Exercise. Retype the records word for word, starting at the line that contains "Task: Click the Twitter" and ending at the line that contains "click(724, 55)", with both of those lines included.

[Start Data rows]

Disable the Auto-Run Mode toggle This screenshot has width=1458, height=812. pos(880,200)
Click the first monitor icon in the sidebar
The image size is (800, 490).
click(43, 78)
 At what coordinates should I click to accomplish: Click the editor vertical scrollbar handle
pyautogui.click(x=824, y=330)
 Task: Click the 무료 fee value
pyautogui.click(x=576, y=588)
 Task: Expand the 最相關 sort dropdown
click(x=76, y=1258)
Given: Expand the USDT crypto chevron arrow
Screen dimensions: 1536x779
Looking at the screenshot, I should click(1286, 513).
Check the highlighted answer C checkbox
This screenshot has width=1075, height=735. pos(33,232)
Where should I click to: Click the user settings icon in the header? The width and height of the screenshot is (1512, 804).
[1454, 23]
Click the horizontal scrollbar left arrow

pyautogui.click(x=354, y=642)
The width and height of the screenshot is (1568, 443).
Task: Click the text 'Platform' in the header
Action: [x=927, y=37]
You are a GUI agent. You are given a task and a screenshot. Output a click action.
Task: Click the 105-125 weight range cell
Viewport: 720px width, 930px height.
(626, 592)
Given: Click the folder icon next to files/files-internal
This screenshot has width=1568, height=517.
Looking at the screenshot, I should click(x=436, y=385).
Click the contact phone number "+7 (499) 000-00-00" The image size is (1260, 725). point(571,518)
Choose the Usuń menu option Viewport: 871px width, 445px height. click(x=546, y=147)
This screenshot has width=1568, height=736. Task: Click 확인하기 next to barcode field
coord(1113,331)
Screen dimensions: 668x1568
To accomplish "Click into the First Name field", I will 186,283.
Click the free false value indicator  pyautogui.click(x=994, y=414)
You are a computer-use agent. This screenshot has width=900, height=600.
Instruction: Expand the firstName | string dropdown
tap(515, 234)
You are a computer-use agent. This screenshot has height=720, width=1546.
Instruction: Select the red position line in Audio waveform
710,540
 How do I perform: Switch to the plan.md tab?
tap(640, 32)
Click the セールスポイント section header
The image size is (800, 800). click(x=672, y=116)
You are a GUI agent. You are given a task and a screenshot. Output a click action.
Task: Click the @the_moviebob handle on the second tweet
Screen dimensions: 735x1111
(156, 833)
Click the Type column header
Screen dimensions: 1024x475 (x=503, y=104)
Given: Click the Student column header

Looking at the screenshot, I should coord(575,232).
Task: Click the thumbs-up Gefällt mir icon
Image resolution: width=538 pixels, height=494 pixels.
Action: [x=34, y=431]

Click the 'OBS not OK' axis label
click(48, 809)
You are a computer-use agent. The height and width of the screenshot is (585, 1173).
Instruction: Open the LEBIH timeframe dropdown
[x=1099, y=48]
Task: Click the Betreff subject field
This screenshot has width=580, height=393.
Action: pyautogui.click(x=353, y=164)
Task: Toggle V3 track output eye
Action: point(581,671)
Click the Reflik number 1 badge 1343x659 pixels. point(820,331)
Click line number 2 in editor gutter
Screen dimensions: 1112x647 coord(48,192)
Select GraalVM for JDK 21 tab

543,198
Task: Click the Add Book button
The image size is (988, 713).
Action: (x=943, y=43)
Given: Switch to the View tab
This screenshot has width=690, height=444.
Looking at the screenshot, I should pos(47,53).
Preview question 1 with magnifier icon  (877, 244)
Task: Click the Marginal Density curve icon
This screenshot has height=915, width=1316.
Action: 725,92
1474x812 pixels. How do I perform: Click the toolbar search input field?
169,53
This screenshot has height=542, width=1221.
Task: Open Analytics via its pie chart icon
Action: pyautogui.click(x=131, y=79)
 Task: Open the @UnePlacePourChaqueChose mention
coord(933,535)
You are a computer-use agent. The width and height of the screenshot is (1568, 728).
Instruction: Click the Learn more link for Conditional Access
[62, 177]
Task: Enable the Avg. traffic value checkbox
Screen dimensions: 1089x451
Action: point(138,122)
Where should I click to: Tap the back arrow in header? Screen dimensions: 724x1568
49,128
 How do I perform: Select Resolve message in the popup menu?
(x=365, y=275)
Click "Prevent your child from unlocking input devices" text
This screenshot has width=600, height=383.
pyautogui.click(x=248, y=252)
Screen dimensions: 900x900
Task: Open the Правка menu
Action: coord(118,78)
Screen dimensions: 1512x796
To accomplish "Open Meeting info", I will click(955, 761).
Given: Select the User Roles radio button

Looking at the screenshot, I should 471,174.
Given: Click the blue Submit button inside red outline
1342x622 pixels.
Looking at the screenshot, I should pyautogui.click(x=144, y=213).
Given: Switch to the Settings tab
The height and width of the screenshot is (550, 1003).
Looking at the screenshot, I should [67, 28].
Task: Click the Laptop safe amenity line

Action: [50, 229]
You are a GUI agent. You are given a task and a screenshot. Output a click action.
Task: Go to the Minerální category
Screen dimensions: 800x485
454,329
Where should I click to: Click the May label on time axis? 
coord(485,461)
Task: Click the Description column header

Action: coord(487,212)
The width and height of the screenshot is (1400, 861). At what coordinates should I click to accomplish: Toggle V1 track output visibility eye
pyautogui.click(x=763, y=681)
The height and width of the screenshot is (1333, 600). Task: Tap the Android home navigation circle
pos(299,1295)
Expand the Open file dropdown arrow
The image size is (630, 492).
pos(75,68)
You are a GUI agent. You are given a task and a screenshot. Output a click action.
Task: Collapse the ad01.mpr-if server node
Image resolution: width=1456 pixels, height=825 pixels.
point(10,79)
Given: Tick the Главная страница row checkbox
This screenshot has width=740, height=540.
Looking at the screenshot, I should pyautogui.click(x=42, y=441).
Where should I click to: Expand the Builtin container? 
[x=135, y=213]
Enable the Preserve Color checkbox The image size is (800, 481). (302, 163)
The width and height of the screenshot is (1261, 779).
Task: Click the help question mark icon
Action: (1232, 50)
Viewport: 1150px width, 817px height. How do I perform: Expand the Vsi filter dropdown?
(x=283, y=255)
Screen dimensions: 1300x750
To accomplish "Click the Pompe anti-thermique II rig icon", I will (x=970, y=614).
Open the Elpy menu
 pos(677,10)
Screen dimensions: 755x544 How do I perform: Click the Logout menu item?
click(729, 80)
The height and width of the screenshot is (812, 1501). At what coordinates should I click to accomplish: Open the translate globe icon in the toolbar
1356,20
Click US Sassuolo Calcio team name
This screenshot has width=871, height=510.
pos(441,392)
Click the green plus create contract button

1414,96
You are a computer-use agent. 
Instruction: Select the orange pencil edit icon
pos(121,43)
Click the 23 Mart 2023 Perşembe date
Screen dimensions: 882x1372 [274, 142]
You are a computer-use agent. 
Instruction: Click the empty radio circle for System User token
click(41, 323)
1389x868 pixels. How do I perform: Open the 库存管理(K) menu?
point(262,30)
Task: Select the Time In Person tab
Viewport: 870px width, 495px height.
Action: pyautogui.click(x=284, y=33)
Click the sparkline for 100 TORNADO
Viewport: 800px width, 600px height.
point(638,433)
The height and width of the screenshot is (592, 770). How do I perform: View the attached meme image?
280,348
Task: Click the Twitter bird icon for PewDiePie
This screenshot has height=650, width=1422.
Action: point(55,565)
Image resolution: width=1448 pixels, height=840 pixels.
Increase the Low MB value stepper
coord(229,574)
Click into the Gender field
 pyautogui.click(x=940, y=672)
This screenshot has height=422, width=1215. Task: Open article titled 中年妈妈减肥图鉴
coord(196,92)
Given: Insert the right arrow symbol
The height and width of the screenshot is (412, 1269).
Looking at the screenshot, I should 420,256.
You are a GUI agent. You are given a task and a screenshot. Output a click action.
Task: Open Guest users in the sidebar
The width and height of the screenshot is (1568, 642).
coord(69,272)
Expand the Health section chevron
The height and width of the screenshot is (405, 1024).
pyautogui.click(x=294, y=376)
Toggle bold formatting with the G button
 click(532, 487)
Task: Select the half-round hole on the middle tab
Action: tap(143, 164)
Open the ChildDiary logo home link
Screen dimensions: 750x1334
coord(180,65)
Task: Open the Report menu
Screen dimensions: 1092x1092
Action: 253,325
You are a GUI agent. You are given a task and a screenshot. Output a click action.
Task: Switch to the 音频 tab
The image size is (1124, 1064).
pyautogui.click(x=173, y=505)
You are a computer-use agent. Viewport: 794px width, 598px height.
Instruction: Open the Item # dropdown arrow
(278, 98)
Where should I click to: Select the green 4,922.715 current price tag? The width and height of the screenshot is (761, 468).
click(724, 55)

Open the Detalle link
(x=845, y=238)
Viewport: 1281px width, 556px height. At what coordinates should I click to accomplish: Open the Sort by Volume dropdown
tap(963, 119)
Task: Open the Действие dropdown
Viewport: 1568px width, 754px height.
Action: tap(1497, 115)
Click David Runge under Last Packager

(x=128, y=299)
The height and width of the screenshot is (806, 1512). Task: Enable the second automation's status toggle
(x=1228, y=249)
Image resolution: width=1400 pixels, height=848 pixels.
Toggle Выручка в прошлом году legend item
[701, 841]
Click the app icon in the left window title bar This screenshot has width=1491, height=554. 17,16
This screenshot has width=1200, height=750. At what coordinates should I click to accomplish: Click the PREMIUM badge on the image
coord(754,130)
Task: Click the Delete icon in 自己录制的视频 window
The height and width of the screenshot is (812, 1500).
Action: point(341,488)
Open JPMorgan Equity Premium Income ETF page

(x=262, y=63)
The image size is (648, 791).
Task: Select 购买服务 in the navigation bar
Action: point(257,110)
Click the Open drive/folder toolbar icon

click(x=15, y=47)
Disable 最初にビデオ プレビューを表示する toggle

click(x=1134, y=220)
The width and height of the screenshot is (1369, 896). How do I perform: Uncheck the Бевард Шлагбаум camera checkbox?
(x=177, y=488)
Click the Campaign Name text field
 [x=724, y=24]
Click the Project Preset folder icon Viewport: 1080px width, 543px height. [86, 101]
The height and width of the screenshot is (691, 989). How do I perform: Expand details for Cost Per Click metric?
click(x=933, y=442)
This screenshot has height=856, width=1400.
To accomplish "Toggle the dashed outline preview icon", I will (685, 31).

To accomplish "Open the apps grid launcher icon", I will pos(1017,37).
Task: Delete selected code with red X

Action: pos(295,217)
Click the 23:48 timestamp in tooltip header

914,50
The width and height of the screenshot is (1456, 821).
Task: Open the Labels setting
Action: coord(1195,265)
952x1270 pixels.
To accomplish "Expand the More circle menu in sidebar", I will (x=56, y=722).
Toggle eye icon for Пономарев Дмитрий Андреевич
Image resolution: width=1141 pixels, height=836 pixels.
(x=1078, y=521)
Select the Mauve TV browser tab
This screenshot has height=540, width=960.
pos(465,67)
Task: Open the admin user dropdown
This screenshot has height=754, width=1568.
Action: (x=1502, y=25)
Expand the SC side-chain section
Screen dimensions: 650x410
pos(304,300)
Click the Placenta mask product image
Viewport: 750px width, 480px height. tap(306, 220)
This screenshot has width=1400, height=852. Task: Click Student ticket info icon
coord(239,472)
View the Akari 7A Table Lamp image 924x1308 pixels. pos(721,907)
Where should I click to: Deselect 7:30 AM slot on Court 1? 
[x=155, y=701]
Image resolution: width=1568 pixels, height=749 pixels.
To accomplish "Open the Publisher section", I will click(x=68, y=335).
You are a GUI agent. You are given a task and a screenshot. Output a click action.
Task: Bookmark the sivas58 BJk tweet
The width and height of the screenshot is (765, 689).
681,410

[End Data rows]

The answer.
Task: Click the Twitter bird icon for PewDiePie
This screenshot has height=650, width=1422.
Action: point(55,565)
Image resolution: width=1448 pixels, height=840 pixels.
Increase the Low MB value stepper
coord(229,574)
Click into the Gender field
 pyautogui.click(x=940, y=672)
This screenshot has height=422, width=1215. Task: Open article titled 中年妈妈减肥图鉴
coord(196,92)
Given: Insert the right arrow symbol
The height and width of the screenshot is (412, 1269).
Looking at the screenshot, I should 420,256.
You are a GUI agent. You are given a task and a screenshot. Output a click action.
Task: Open Guest users in the sidebar
The width and height of the screenshot is (1568, 642).
coord(69,272)
Expand the Health section chevron
The height and width of the screenshot is (405, 1024).
pyautogui.click(x=294, y=376)
Toggle bold formatting with the G button
 click(532, 487)
Task: Select the half-round hole on the middle tab
Action: tap(143, 164)
Open the ChildDiary logo home link
Screen dimensions: 750x1334
coord(180,65)
Task: Open the Report menu
Screen dimensions: 1092x1092
Action: 253,325
You are a GUI agent. You are given a task and a screenshot. Output a click action.
Task: Switch to the 音频 tab
The image size is (1124, 1064).
pyautogui.click(x=173, y=505)
You are a computer-use agent. Viewport: 794px width, 598px height.
Instruction: Open the Item # dropdown arrow
(278, 98)
Where should I click to: Select the green 4,922.715 current price tag? The width and height of the screenshot is (761, 468).
click(724, 55)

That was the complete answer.